DESCRIPTION OF THE TASK:
Once you find the line with "Phoenix Maritime Trails Marker (73, 2376)" in the data that follows, repeat it and every line after it exactly, through the line with "(+34) 976 603 111 (265, 41)".

────────────────────────────────────────

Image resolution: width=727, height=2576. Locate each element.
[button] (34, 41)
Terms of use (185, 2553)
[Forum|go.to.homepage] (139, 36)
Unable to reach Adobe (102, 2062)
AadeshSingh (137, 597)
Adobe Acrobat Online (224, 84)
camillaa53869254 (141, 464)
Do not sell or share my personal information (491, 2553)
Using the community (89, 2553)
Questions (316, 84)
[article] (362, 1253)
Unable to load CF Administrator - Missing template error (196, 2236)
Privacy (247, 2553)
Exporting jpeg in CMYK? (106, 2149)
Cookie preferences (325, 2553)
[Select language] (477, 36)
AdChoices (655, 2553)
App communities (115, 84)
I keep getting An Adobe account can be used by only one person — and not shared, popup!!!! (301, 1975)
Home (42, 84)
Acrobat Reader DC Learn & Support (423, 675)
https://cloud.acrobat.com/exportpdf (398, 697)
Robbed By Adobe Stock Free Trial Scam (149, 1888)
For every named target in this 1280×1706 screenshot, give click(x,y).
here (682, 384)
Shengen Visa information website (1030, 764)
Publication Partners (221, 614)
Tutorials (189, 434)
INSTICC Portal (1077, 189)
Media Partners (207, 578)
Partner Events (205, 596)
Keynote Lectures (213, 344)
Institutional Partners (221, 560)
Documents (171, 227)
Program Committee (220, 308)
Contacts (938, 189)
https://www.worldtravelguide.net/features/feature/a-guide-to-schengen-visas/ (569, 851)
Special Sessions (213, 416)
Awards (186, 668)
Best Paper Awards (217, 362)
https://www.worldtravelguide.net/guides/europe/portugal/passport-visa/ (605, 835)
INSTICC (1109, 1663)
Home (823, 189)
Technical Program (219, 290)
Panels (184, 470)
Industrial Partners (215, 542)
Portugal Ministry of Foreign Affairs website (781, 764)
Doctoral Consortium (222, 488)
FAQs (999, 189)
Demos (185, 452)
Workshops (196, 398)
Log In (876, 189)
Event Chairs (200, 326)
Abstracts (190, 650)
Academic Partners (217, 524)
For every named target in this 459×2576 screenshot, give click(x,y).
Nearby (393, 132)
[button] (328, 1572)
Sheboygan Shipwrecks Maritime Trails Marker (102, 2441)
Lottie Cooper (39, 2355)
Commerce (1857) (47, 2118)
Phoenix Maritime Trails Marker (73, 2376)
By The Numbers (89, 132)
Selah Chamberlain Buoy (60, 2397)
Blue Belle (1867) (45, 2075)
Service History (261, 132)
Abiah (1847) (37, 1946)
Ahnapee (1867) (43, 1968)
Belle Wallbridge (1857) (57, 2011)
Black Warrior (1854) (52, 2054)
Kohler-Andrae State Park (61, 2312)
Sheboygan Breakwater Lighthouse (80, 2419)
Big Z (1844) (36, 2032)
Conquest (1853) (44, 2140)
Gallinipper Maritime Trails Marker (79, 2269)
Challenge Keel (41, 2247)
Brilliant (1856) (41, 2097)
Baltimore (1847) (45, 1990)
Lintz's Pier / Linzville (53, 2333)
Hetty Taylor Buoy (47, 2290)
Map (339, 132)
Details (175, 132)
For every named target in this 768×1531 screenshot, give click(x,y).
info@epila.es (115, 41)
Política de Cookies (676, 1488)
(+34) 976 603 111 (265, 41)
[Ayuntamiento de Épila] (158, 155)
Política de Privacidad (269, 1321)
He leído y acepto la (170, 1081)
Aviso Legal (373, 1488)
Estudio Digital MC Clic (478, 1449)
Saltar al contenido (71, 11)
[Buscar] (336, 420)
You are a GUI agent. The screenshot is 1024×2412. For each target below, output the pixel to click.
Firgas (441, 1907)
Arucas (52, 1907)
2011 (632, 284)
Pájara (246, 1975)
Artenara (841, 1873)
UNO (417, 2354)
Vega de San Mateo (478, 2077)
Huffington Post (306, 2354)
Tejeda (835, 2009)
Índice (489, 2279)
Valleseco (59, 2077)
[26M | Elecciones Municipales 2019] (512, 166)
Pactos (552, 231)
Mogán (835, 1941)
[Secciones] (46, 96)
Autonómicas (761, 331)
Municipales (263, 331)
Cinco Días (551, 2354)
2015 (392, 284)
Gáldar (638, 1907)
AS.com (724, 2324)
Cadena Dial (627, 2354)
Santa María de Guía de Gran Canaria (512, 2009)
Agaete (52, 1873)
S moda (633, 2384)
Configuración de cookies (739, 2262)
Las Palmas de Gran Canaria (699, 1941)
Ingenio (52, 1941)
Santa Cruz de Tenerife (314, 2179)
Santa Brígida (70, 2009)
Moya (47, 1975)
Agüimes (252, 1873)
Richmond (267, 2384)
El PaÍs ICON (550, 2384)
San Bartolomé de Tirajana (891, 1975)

────────────────────────────────────────

SOLUTION TO THIS EXERCISE:
Phoenix Maritime Trails Marker (73, 2376)
By The Numbers (89, 132)
Selah Chamberlain Buoy (60, 2397)
Blue Belle (1867) (45, 2075)
Service History (261, 132)
Abiah (1847) (37, 1946)
Ahnapee (1867) (43, 1968)
Belle Wallbridge (1857) (57, 2011)
Black Warrior (1854) (52, 2054)
Kohler-Andrae State Park (61, 2312)
Sheboygan Breakwater Lighthouse (80, 2419)
Big Z (1844) (36, 2032)
Conquest (1853) (44, 2140)
Gallinipper Maritime Trails Marker (79, 2269)
Challenge Keel (41, 2247)
Brilliant (1856) (41, 2097)
Baltimore (1847) (45, 1990)
Lintz's Pier / Linzville (53, 2333)
Hetty Taylor Buoy (47, 2290)
Map (339, 132)
Details (175, 132)
For every named target in this 768×1531 screenshot, give click(x,y).
info@epila.es (115, 41)
Política de Cookies (676, 1488)
(+34) 976 603 111 (265, 41)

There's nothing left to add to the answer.